TALLAHASSEE, FL – The American Academy of Pediatrics (AAP) has come under some heat by the Florida Department of Health for its stance on treating children suffering from gender dysphoria.

Screenshots of an email from AAP’s Florida chapter was shared on Twitter by Jeremy Redfern, the press secretary for the Florida DOH, that urged the support of “gender-affirming care” by means of sex-reassignment surgeries and puberty blockers for minors.

This comes as, on Friday, the Florida Board of Medicine will be considering a proposal that would disallow doctors to provide children with hormone therapy, puberty blockers, and sex-reassignment surgeries, including double mastectomies. The proposal was submitted by Florida Governor Ron DeSantis.

In Redfern’s tweet, he said, “Dr. Lisa Gwynn and the FCAAP support double mastectomies on 14-year-old girls with gender dysphoria. Notice how she never calls it what it is. This is eminence-based ideology. It’s not evidence-based medicine. Regardless of what she claims.”

In the email referenced, Gwynn said, “Appropriate gender-affirming care, conducted in close coordination with pediatricians and parents, is safe and effective for treating patients experiencing gender dysphoria.”

In an April press release, the Florida AAP spoke against the FL DOH’s guidelines discouraging gender-affirming healthcare for children, which said, among other things, “Encouraging mastectomy, ovariectomy, uterine extirpation, penile disablement, tracheal shave, the prescription of hormones which are out of line with the genetic make-up of the child, or puberty blockers, are all clinical practices which run an unacceptably high risk of doing harm.”
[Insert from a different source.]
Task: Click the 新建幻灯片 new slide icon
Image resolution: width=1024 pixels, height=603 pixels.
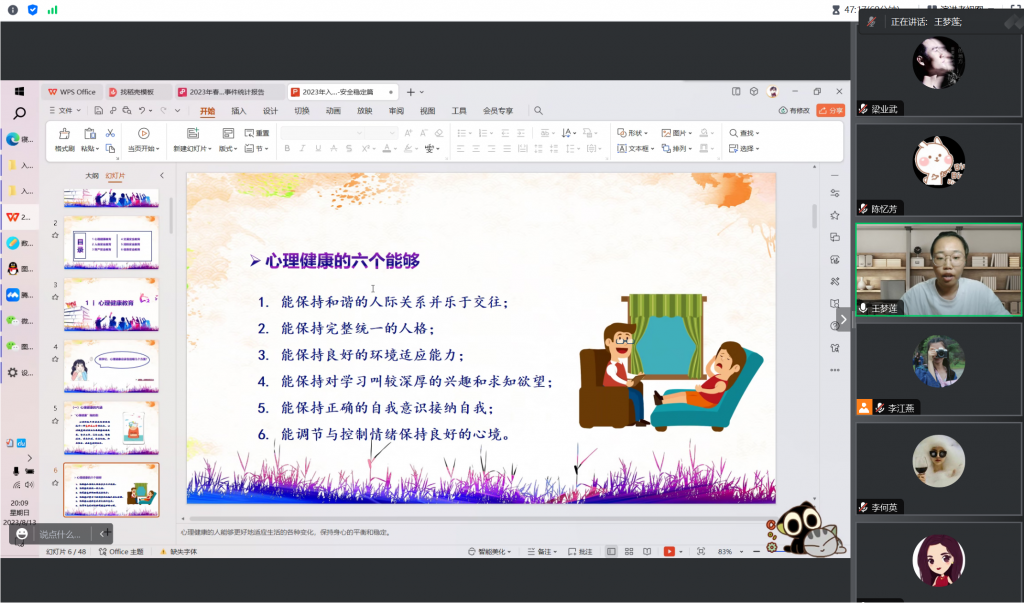Action: (190, 133)
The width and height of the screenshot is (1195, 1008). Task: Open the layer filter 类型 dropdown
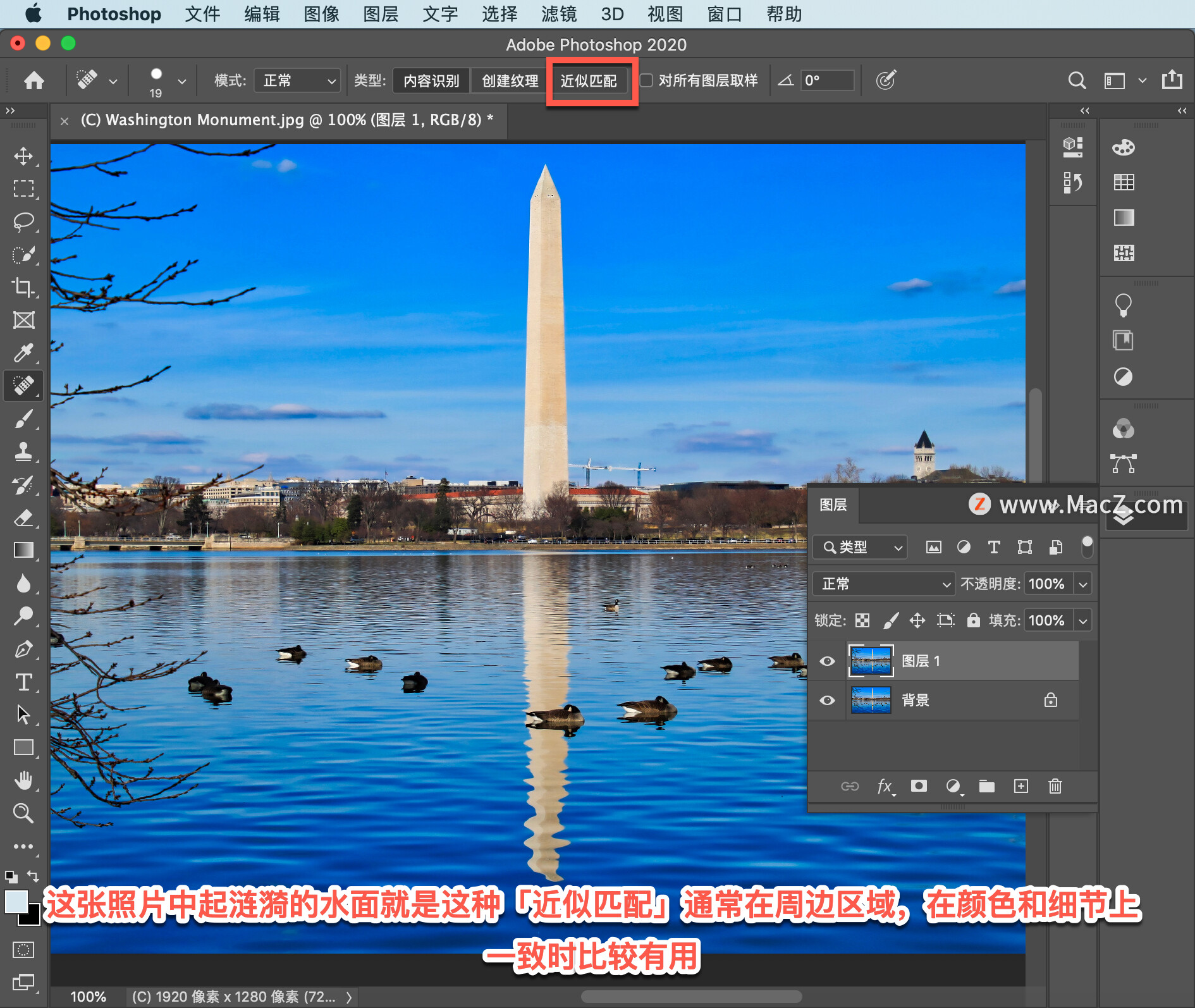pos(860,547)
“Gender-affirming care can be lifesaving,” the AAP chapter said in its release. “Research shows that access to evidence-based gender-affirming care among adolescents significantly improves their mental health.”

Florida Medicaid released a report in June stating that “research supporting sex reassignment treatment is insufficient to demonstrate efficacy and safety.” The study said, “These treatments do not conform to GAPMS (Generally Accepted Professional Medical Standards) and are experimental and investigational.”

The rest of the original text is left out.